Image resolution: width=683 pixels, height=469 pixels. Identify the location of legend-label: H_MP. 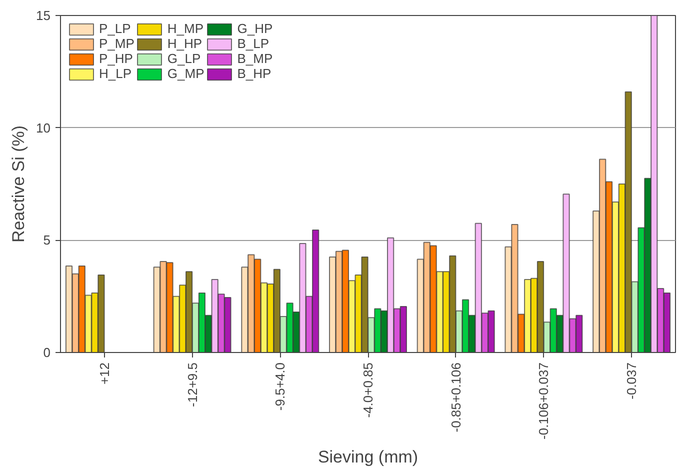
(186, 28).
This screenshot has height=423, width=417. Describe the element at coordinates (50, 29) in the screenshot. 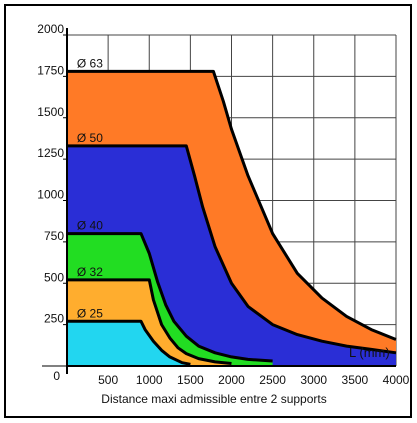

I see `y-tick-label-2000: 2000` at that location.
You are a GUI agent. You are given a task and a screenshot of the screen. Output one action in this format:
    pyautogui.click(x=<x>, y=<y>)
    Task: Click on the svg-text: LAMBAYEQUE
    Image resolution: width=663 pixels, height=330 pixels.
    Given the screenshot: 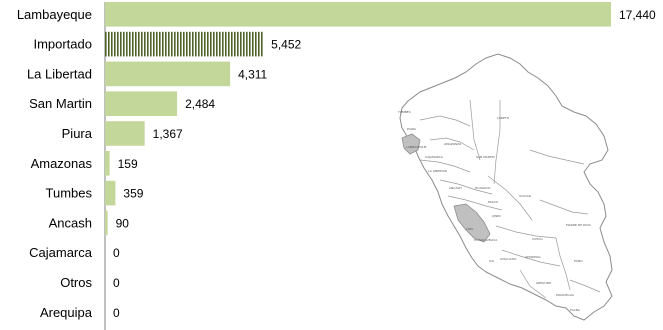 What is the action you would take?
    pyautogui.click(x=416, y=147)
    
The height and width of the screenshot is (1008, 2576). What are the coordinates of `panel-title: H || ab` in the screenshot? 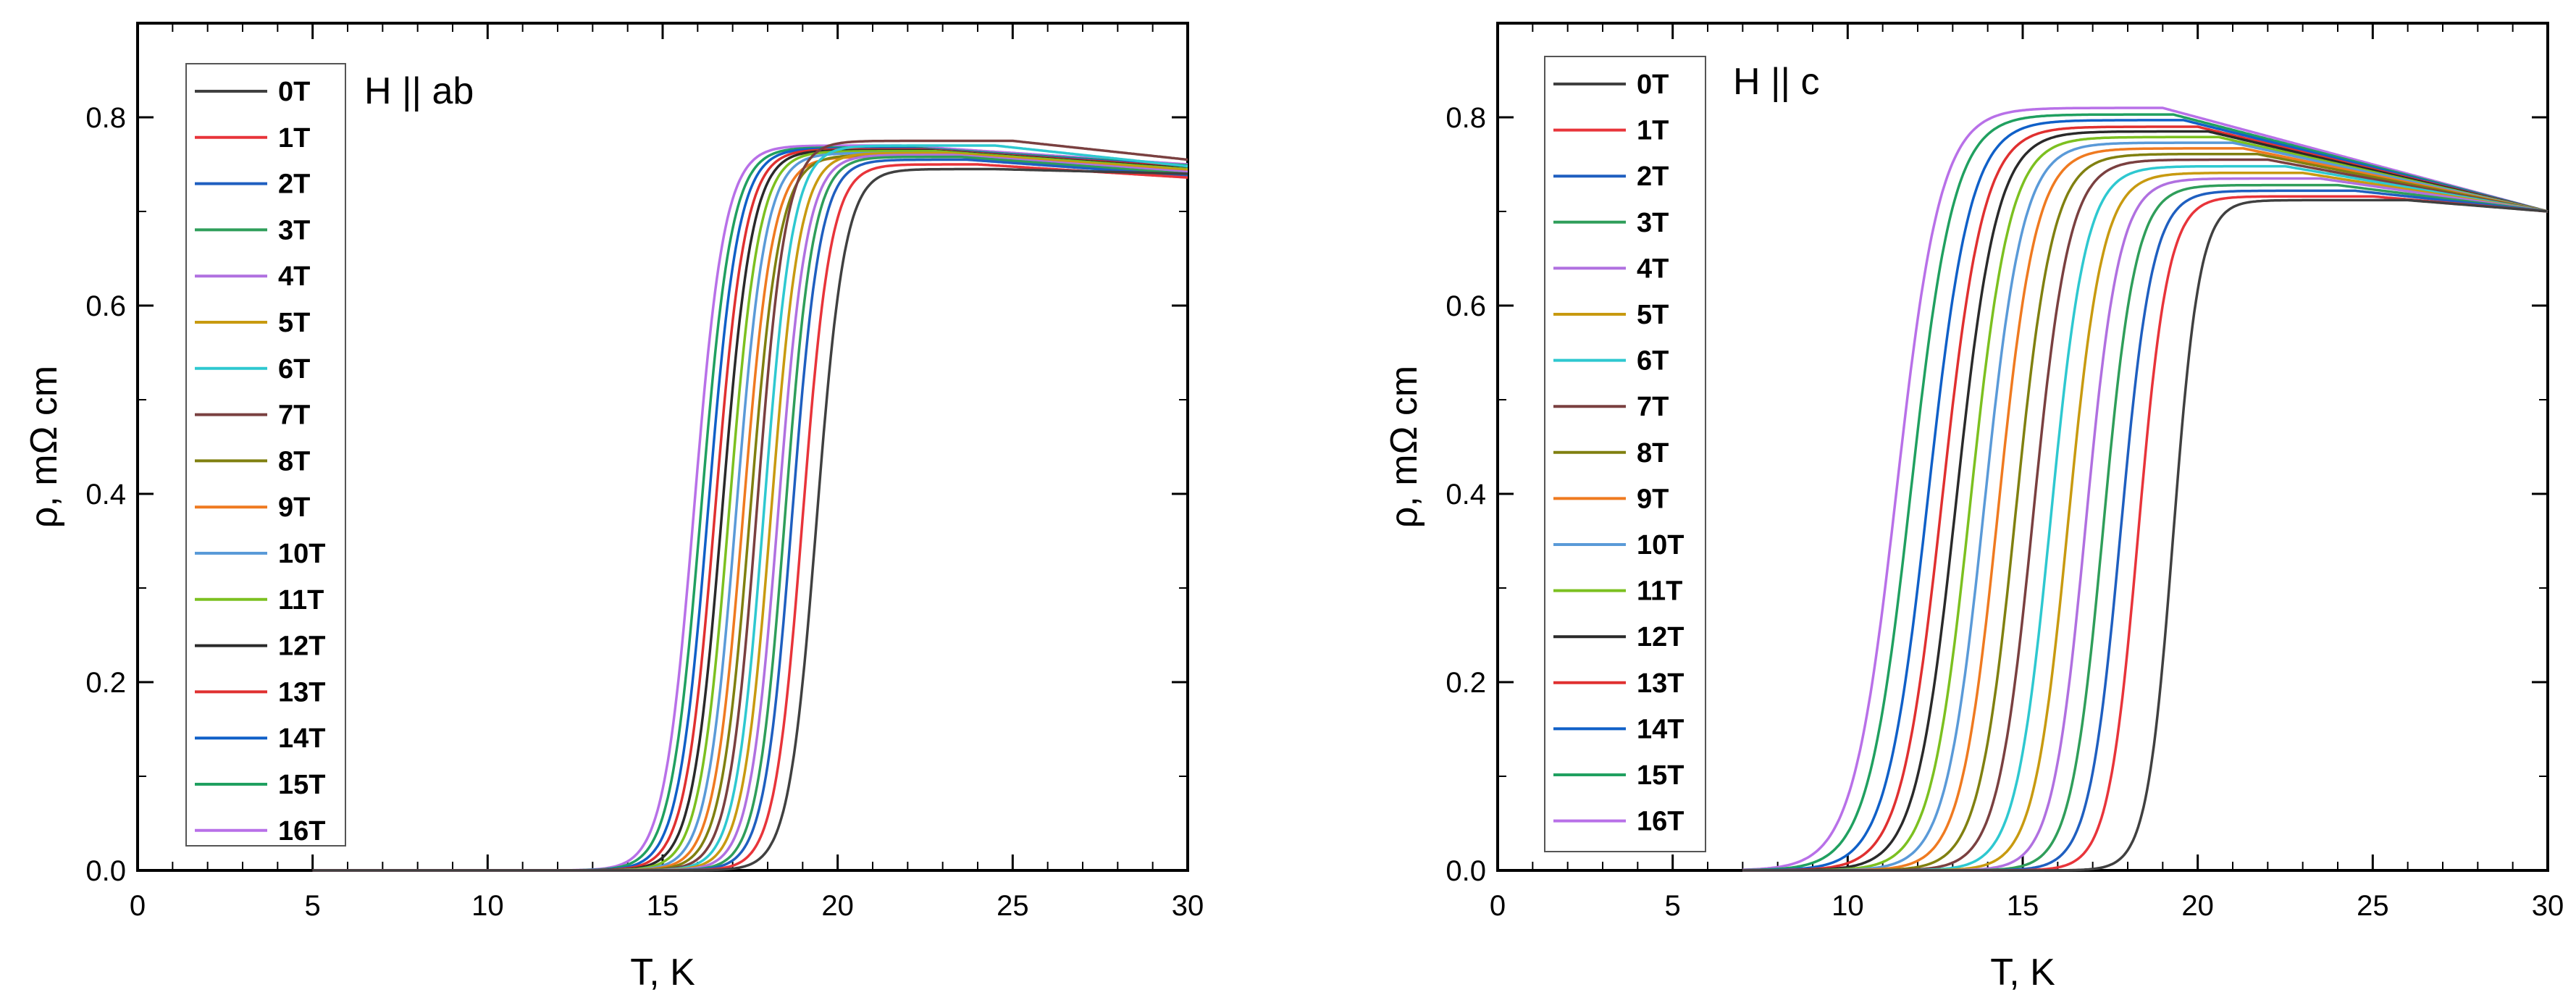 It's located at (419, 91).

### Problem details
Rewrite the entries from the start through the line containing "at that location.", changing "screenshot" to "screen image" everywhere it occurs and keeping everything else the same. Leave the pictures out.

### Answer
Image resolution: width=683 pixels, height=469 pixels. Identify the location of legend-label: H_MP. 
(186, 28).
This screen image has height=423, width=417. Describe the element at coordinates (50, 29) in the screen image. 

I see `y-tick-label-2000: 2000` at that location.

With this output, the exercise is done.